WHAT THE TASK REQUIRES> Each entry is to be repeated word for word, and the images are to be dropped.

INFORMATION>
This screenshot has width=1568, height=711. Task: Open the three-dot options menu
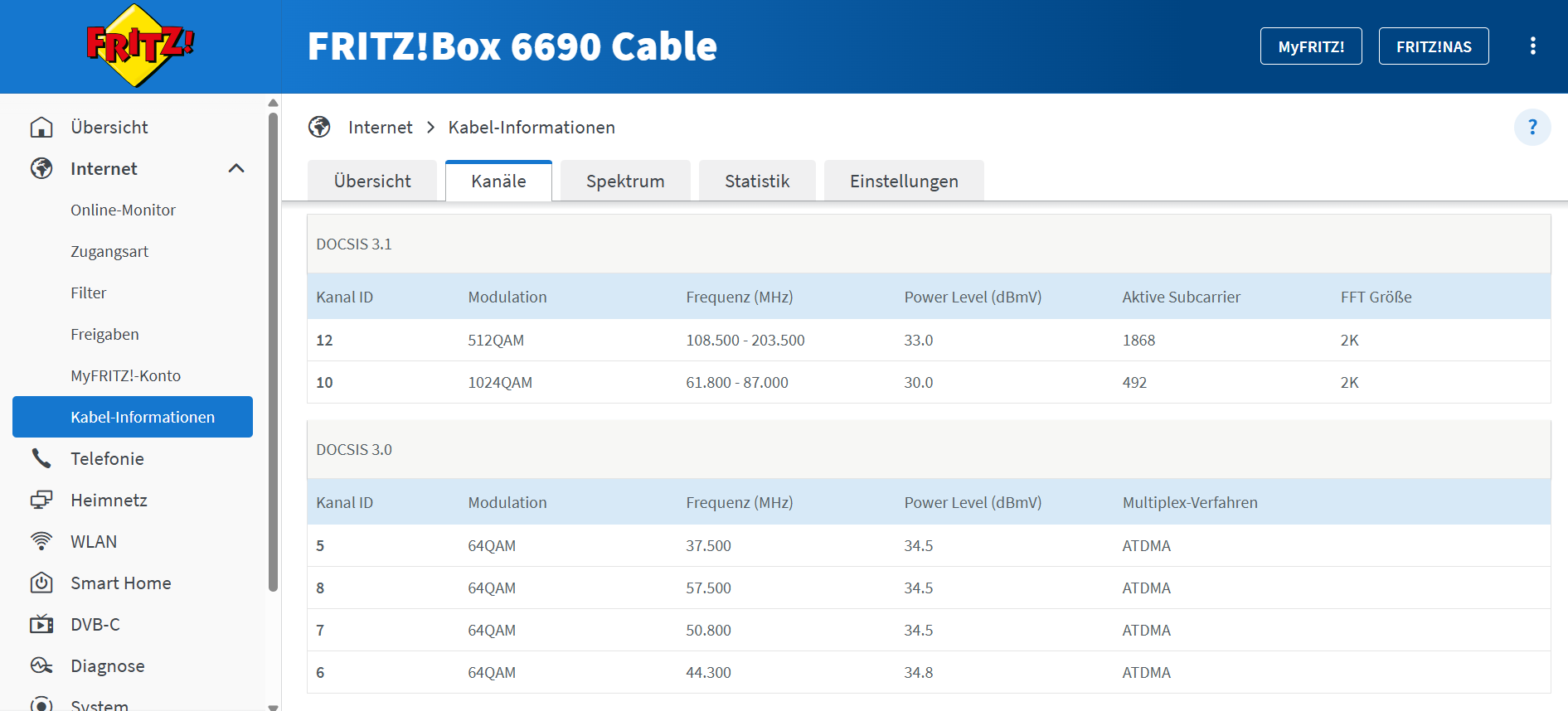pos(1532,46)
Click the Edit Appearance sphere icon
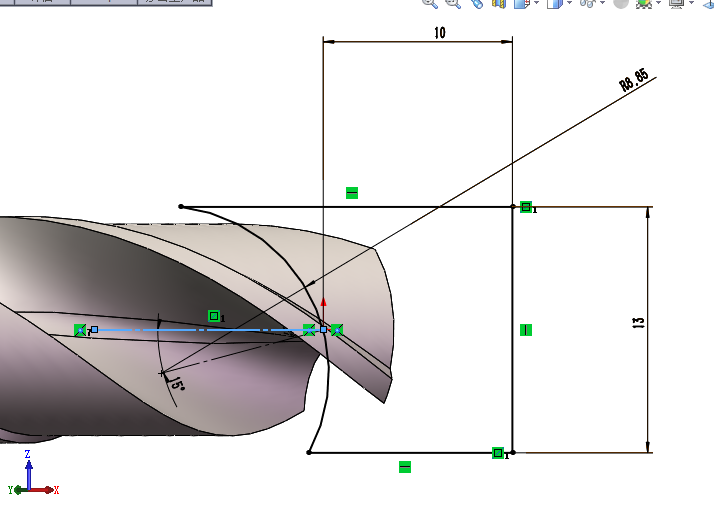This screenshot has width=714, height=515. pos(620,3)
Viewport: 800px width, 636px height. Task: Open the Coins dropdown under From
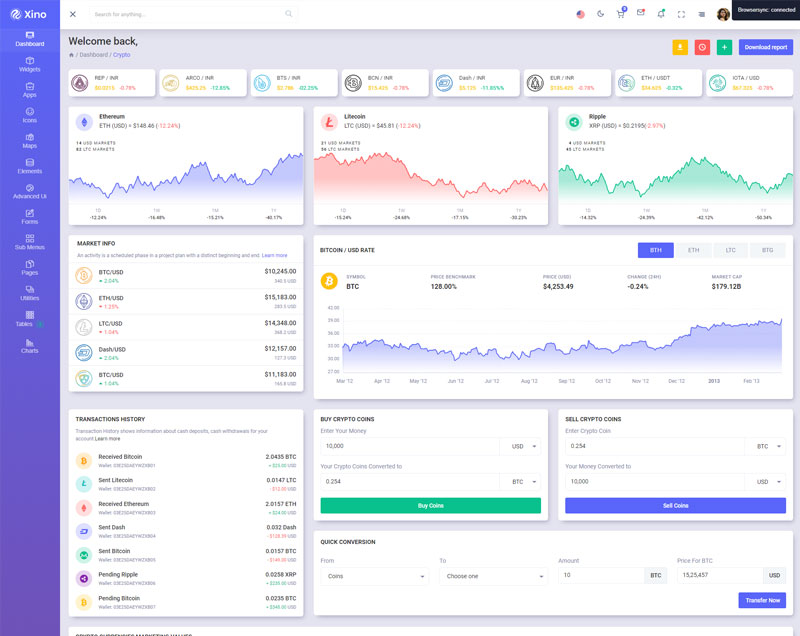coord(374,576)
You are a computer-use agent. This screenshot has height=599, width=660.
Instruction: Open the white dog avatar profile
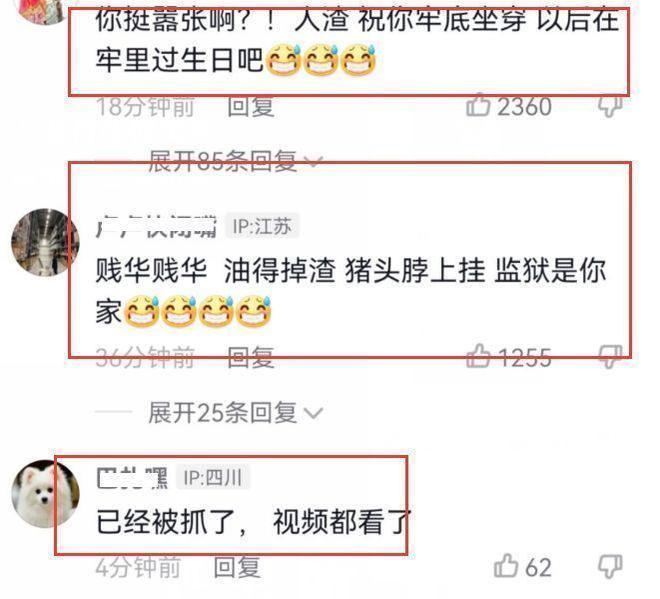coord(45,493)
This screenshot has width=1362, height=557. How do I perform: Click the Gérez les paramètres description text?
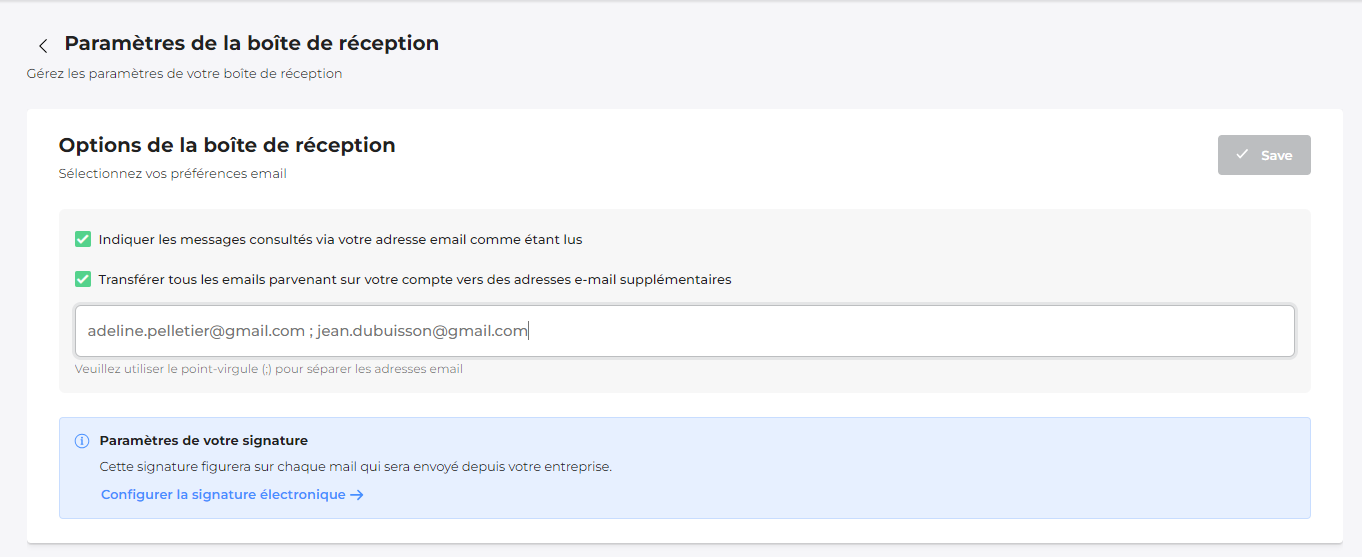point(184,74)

WORKED SOLUTION>
This screenshot has width=1568, height=711. Task: Open the three-dot options menu
pos(1532,46)
Click the Edit Appearance sphere icon
This screenshot has width=714, height=515. pos(620,3)
Viewport: 800px width, 636px height. Task: Open the Coins dropdown under From
coord(374,576)
You are a computer-use agent. This screenshot has height=599, width=660.
Instruction: Open the white dog avatar profile
coord(45,493)
This screenshot has width=1362, height=557. How do I perform: Click the Gérez les paramètres description text?
point(184,74)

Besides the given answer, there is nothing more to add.